What is expected: Rewrite the material starting with the line that contains "Task: Click the 3-8" and going on through the line that contains "point(710,135)", replacing "column header" with "column title" and leaving everything else unchanged.

Excerpted data:
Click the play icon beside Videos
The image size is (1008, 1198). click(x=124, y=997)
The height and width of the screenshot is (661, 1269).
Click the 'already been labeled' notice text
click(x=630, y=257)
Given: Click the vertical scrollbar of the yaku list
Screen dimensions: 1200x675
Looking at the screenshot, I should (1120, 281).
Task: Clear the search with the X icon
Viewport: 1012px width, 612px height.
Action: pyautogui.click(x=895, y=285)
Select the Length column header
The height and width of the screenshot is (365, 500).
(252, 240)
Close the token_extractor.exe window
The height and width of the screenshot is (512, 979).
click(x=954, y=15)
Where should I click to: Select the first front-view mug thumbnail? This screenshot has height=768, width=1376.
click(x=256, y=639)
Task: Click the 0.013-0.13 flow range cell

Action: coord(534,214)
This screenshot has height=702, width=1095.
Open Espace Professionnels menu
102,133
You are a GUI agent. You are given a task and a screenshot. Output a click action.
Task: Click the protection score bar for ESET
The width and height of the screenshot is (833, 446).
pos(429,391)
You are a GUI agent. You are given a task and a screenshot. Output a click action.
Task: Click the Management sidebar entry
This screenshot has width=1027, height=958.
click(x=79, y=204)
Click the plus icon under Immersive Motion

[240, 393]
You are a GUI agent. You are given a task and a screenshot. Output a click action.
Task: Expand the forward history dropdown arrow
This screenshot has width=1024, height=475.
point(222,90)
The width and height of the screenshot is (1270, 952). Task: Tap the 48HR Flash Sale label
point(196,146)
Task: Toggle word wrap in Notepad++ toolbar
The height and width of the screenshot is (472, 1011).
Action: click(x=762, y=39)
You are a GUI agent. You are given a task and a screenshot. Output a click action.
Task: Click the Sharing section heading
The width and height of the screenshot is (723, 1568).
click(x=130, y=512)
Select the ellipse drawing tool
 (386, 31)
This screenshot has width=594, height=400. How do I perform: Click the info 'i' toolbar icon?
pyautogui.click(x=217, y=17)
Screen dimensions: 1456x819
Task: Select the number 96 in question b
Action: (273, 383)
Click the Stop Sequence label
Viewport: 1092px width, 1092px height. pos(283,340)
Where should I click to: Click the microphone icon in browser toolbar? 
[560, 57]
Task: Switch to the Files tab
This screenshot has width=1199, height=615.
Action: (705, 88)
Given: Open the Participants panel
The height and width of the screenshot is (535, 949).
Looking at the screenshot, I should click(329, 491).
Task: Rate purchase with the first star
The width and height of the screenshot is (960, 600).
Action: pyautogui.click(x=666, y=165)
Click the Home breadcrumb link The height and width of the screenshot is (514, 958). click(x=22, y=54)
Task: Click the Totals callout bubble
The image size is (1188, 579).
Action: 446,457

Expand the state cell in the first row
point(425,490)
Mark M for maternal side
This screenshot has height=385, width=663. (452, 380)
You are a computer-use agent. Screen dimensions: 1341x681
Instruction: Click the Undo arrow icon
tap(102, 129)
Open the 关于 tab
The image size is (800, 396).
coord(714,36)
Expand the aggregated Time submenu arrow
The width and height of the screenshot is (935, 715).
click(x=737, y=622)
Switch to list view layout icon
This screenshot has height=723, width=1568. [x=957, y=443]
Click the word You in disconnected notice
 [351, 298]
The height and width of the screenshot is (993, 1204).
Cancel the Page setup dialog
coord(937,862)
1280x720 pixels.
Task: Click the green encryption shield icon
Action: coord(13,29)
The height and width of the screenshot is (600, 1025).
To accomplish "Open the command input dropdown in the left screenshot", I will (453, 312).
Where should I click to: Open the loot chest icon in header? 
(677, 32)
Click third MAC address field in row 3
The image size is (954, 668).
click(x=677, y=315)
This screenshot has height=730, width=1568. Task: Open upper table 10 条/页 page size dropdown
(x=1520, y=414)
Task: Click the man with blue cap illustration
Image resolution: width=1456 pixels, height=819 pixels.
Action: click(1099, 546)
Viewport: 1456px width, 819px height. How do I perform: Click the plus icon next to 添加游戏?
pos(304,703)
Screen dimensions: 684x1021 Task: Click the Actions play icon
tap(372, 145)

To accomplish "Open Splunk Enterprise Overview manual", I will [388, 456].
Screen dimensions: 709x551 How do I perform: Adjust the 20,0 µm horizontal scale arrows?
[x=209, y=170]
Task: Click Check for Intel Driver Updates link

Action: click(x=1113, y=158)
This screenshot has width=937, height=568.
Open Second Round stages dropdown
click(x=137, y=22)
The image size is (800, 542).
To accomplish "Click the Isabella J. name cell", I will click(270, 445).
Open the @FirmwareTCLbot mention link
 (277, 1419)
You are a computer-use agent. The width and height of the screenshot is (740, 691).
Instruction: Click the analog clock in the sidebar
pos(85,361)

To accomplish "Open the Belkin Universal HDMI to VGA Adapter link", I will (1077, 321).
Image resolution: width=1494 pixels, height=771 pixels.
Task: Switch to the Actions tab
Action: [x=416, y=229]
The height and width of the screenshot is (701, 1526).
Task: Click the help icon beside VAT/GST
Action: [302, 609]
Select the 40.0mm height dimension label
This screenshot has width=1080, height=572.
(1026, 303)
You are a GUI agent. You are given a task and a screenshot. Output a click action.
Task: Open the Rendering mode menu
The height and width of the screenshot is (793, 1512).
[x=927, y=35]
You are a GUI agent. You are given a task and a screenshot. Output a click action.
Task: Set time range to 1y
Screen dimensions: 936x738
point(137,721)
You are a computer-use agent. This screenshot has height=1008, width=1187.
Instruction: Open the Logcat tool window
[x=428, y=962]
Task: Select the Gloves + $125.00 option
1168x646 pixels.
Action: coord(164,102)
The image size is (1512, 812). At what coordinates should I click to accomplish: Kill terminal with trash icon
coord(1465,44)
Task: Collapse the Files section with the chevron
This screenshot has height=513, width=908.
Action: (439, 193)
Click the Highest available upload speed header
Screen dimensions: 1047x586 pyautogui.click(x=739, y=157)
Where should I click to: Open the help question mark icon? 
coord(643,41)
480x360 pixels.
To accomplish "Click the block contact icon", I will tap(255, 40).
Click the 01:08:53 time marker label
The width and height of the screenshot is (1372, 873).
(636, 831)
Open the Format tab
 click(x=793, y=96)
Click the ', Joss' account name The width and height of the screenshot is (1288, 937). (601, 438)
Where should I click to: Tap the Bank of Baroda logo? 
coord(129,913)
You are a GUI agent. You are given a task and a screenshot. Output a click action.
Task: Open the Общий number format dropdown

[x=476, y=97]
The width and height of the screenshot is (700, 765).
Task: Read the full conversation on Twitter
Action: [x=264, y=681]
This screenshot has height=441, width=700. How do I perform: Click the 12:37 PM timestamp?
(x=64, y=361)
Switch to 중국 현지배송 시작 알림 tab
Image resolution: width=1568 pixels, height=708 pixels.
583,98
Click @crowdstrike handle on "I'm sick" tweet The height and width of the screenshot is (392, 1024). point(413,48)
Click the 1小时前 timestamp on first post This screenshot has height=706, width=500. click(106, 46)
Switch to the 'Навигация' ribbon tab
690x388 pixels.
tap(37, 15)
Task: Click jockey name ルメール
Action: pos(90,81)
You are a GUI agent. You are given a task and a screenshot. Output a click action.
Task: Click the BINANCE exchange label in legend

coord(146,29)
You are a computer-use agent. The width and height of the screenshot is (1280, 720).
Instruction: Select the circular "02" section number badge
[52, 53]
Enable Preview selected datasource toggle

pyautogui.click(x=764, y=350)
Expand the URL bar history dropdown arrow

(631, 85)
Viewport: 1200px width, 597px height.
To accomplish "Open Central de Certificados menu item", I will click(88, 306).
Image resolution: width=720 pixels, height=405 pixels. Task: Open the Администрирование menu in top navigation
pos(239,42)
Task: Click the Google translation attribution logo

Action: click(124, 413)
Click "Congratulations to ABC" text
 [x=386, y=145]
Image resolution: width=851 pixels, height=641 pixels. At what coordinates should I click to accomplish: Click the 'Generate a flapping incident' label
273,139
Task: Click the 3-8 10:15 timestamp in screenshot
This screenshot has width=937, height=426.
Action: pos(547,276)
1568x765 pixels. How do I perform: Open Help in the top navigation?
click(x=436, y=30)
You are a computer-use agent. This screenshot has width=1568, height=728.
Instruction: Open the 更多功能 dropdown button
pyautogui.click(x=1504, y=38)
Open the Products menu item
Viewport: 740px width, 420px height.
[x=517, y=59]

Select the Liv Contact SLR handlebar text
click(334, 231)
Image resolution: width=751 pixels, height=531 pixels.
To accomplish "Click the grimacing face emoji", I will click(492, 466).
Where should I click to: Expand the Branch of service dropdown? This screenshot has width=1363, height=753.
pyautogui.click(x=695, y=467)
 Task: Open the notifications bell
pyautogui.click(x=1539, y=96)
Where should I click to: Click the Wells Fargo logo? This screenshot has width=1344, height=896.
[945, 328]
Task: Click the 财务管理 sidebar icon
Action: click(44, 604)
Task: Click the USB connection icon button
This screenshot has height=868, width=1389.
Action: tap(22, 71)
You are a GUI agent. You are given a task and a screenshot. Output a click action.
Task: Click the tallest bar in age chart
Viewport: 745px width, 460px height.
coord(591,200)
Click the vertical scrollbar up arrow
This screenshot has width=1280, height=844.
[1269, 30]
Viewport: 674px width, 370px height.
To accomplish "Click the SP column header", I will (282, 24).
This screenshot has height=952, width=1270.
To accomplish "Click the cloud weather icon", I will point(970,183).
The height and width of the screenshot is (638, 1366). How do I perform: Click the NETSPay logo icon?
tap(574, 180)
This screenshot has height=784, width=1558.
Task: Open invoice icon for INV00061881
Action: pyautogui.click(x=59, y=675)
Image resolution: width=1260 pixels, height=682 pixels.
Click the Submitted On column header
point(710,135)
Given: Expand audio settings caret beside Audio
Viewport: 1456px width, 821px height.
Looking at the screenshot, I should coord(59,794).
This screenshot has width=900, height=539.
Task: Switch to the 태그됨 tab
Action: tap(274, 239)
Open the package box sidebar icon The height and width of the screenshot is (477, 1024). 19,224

Correct result:
Task: Click the 3-8 10:15 timestamp in screenshot
This screenshot has width=937, height=426.
Action: pos(547,276)
1568x765 pixels. How do I perform: Open Help in the top navigation?
click(x=436, y=30)
You are a computer-use agent. This screenshot has width=1568, height=728.
Instruction: Open the 更多功能 dropdown button
pyautogui.click(x=1504, y=38)
Open the Products menu item
Viewport: 740px width, 420px height.
[x=517, y=59]

Select the Liv Contact SLR handlebar text
click(334, 231)
Image resolution: width=751 pixels, height=531 pixels.
To accomplish "Click the grimacing face emoji", I will click(492, 466).
Where should I click to: Expand the Branch of service dropdown? This screenshot has width=1363, height=753.
pyautogui.click(x=695, y=467)
 Task: Open the notifications bell
pyautogui.click(x=1539, y=96)
Where should I click to: Click the Wells Fargo logo? This screenshot has width=1344, height=896.
[945, 328]
Task: Click the 财务管理 sidebar icon
Action: click(44, 604)
Task: Click the USB connection icon button
This screenshot has height=868, width=1389.
Action: tap(22, 71)
You are a GUI agent. You are given a task and a screenshot. Output a click action.
Task: Click the tallest bar in age chart
Viewport: 745px width, 460px height.
coord(591,200)
Click the vertical scrollbar up arrow
This screenshot has width=1280, height=844.
[1269, 30]
Viewport: 674px width, 370px height.
To accomplish "Click the SP column title", I will (282, 24).
This screenshot has height=952, width=1270.
To accomplish "Click the cloud weather icon", I will point(970,183).
The height and width of the screenshot is (638, 1366). How do I perform: Click the NETSPay logo icon?
tap(574, 180)
This screenshot has height=784, width=1558.
Task: Open invoice icon for INV00061881
Action: pyautogui.click(x=59, y=675)
Image resolution: width=1260 pixels, height=682 pixels.
Click the Submitted On column title
point(710,135)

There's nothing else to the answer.